Wherever a line in the records contains the word "panier", return that line.

******

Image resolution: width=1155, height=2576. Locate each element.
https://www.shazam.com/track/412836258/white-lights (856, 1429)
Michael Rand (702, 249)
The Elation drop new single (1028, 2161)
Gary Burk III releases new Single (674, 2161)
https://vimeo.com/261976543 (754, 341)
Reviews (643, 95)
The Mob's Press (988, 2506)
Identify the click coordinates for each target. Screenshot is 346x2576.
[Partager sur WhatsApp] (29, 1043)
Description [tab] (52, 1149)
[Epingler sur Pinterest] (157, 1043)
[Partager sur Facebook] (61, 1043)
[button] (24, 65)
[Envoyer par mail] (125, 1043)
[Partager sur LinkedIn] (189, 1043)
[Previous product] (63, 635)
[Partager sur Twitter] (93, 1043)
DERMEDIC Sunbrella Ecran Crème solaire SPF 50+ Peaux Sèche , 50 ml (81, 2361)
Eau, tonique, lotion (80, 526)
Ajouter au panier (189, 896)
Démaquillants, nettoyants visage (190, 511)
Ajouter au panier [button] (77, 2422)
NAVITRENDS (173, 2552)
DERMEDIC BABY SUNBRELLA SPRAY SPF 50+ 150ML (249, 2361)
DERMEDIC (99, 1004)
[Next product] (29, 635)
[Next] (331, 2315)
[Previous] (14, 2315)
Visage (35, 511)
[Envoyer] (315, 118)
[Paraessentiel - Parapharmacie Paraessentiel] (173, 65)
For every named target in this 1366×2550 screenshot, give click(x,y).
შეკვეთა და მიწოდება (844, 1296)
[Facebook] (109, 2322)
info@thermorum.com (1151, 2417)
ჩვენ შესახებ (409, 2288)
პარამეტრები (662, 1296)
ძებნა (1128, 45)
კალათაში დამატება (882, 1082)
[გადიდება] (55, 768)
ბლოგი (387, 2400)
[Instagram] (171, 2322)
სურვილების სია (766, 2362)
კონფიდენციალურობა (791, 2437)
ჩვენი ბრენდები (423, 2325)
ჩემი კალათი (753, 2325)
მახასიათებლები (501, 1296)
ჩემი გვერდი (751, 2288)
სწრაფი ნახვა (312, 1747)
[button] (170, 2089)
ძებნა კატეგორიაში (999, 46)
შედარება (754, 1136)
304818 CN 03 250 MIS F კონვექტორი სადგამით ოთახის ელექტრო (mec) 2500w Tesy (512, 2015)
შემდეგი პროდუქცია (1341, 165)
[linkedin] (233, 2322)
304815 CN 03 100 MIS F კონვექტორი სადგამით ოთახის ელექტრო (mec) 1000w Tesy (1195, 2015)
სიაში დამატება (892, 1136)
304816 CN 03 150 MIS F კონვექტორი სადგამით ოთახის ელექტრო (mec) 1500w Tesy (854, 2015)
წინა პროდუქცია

******

RESPONSE TO THIS EXERCISE:
Ajouter au panier (189, 896)
Ajouter au panier [button] (77, 2422)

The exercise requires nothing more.